──────── Task input

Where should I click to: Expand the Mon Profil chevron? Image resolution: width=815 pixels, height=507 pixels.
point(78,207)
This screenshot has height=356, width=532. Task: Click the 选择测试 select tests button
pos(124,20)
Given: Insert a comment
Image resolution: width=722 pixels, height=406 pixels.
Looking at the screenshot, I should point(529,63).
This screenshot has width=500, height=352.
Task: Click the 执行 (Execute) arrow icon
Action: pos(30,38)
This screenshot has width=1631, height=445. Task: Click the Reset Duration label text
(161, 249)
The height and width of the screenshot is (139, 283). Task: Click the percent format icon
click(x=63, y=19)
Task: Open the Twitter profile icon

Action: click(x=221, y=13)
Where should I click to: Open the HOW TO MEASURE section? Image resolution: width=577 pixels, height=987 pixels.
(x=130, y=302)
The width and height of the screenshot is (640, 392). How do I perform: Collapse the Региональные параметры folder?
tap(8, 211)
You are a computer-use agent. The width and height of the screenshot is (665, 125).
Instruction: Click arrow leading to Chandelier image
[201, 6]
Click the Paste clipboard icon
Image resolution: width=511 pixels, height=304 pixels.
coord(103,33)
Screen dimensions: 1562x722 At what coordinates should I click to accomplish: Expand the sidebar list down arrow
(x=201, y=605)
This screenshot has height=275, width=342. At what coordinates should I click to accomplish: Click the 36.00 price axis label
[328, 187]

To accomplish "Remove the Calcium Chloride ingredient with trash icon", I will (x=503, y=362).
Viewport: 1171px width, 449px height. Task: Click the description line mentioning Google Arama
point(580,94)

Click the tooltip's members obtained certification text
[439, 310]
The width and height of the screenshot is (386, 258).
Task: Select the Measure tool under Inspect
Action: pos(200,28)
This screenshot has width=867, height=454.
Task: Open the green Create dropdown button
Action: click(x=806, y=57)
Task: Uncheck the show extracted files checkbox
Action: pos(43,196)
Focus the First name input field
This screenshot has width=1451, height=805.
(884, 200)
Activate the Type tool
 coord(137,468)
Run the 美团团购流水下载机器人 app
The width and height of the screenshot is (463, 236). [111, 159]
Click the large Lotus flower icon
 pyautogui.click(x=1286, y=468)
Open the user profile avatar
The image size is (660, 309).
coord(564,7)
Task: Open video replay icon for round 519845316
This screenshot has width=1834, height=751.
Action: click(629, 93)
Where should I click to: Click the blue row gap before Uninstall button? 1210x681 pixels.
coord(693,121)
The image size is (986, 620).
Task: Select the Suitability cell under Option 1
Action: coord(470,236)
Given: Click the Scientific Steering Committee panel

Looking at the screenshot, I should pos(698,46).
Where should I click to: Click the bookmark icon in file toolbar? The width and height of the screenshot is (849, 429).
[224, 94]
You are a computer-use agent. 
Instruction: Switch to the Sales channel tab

────────────────

- [What is expected] Where a line above contains the word "computer", show that line.

- [Exercise output]
You are a computer-use agent. The width and height of the screenshot is (665, 125).
You are a computer-use agent. 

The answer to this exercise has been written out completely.